I use 'convert' co convert non-monochrome scanned PDF's into monochrome ones, using the Group4 compression method.
The bug was first found in package imagemagick-7.0.9.24-1-x86_64. The following versions did not remove the bug.
The last working version is imagemagick-7.0.9.23-1-x86_64.

Typical command I use for a4 page size is

Code: Select all

$  convert -density 288 -threshold 78% -monochrome INPUT.pdf -compress Group4 OUTPUT.pdf
For a3, a2, I tend to increase the density in order to increase the resolution and be able to see all the details.

The result:
- the OUTPUT file is created
- the OUTPUT files is usually rendered correctly only in the upper part; the rest of the page remains blank/white
- the part rendered is full width, and the size of the top part of the page depends on the value of the 'density' parameter.
The higher the density I use, the shorter is the top stripe of the rendered image. A density of 600 leads to about less-than-10%-hight rendered. While a density of 288 allows converting about 50% of the page.

I have not checked the actual "density" of the INPUT.pdf, nor its orientation/rotation.
Last edited by wiemag on 2020-03-14T16:43:50-07:00, edited 1 time in total.

User avatar
fmw42
Posts: 26383
Joined: 2007-07-02T17:14:51-07:00
Authentication code: 1152
Location: Sunnyvale, California, USA

Re: IM-7.0.9-24, 25 and 26: convert PDF to PDF converts only part of PDF file

Post by fmw42 »

try

Code: Select all

convert -density 288  INPUT.pdf -threshold 78% -monochrome -compress Group4 OUTPUT.pdf
If that does not work, then post a link to one of your input PDF files that fails.

Also what version of Ghostscript are you using? Imagemagick offloads reading of PDF files to Ghostscript.

Is your PDF in RGB or CMYK and does it have transparency?

wiemag
Posts: 4
Joined: 2020-02-24T06:48:54-07:00
Authentication code: 1152

Re: IM-7.0.9-24, 25 and 26: convert PDF to PDF converts only part of PDF file

Post by wiemag »

Changing the order as you suggested does not have any effect.

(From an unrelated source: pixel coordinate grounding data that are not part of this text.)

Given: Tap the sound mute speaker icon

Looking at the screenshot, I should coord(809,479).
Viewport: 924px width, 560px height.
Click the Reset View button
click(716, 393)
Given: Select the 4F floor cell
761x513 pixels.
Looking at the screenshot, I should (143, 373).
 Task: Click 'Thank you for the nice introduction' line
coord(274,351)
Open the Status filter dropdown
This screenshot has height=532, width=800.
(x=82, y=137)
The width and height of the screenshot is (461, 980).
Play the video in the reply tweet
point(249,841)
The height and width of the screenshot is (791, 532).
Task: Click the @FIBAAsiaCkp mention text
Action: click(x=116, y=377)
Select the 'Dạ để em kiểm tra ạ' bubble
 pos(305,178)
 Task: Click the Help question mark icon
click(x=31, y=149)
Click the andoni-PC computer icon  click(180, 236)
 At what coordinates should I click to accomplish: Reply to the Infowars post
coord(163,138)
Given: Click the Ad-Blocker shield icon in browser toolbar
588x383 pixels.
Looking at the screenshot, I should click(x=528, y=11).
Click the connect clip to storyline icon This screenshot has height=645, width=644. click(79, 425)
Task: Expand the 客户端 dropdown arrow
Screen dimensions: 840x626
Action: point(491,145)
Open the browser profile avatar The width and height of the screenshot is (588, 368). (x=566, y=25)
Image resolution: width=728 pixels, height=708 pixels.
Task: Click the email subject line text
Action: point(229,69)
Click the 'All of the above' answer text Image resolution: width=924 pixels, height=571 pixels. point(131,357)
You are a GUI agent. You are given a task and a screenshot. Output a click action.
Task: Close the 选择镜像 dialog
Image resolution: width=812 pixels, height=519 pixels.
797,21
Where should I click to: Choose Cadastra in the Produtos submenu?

The results are exactly the same.

I have made some experiments to find some correlations:
- Page orientation does not have any effect -- both vertical and horizontal pages are converted the same way
- Number of pages in a pdf does not have any effect (all pages are converted the same way)
- Page size (a4,a3,...) does have some effect, for example a4 pages are converted correctly with density=288, but if the density is higher (density=360) the bug affects the render. A3 page converted gets shortened by half with a command with density=288, but it is converted in full with density=144 (not usable due to the lost resolution, though).
- Pages converted can be re-converted, and if the density in the second command is higher the re-converted image gets shortened more.

I checked the RGB / CMYK with 'pdfimages -list'. Most of the scans are grey, but RGB are converted the same way. I do not have any CMYK scans.

Ghostscript version 9.50-2

Finally, some examples:
These PDFs are uploaded to google disk, and are displayed in a different way in Firefox (73.0.1, 64-bit) form how they are displayed in evince (3.34.2-1).
Evince displays blank/white bottom page, while the same areas are displayed with irregular white and black stripes in Firefox.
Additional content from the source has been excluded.